| Exercise |
Give back the material below word for word, leaving out the pictures.

| Material for the task |

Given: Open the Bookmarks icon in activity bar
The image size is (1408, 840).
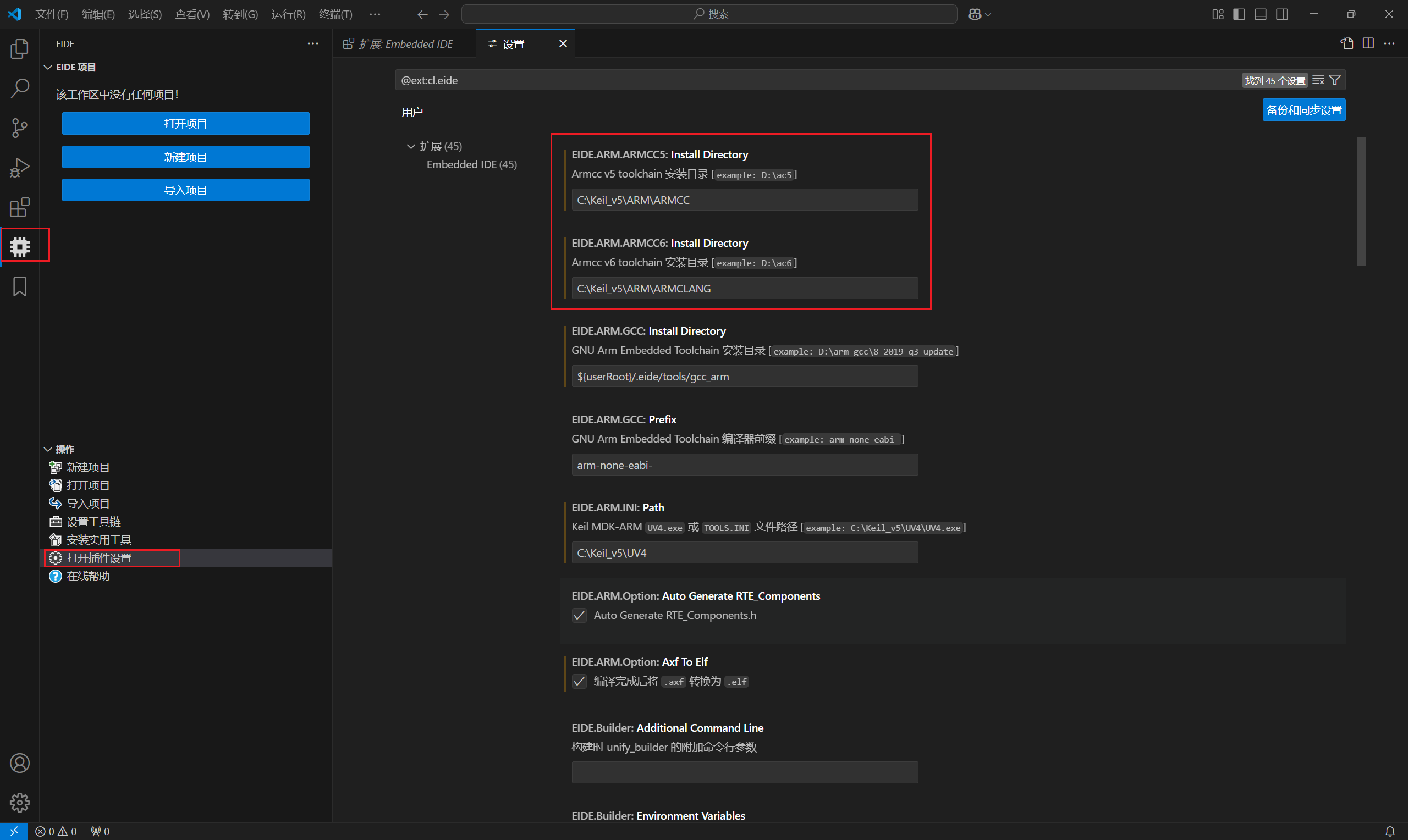Looking at the screenshot, I should click(x=20, y=286).
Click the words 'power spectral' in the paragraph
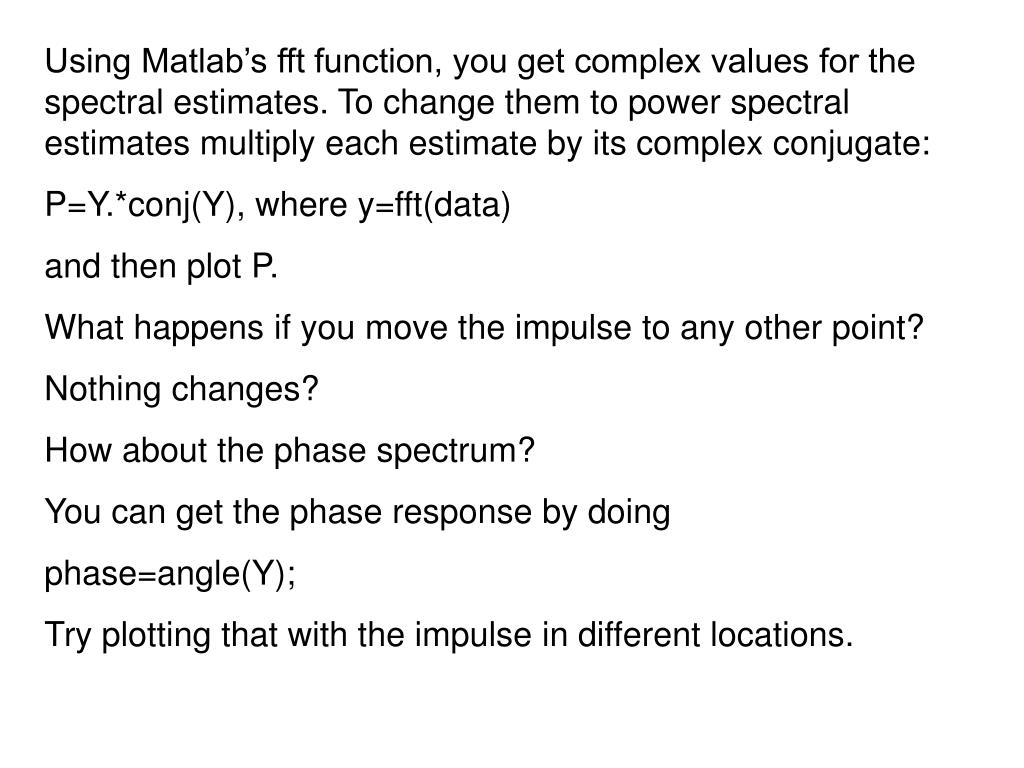Image resolution: width=1024 pixels, height=768 pixels. click(x=738, y=103)
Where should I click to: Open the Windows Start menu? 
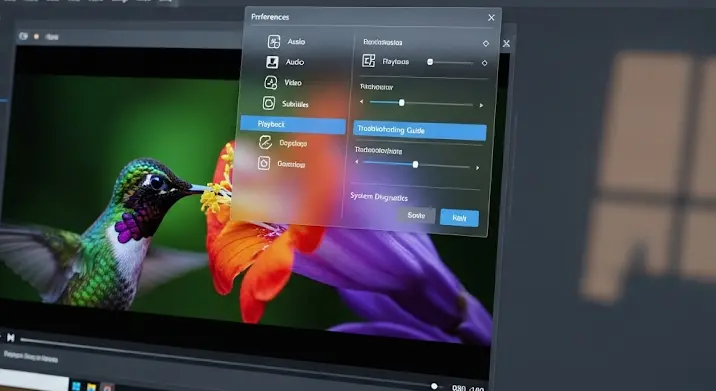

| Finished exercise |
Given: Open the Bookmarks icon in activity bar
The image size is (1408, 840).
Looking at the screenshot, I should click(x=20, y=286).
Click the words 'power spectral' in the paragraph
Image resolution: width=1024 pixels, height=768 pixels. click(x=738, y=103)
Where should I click to: Open the Windows Start menu? 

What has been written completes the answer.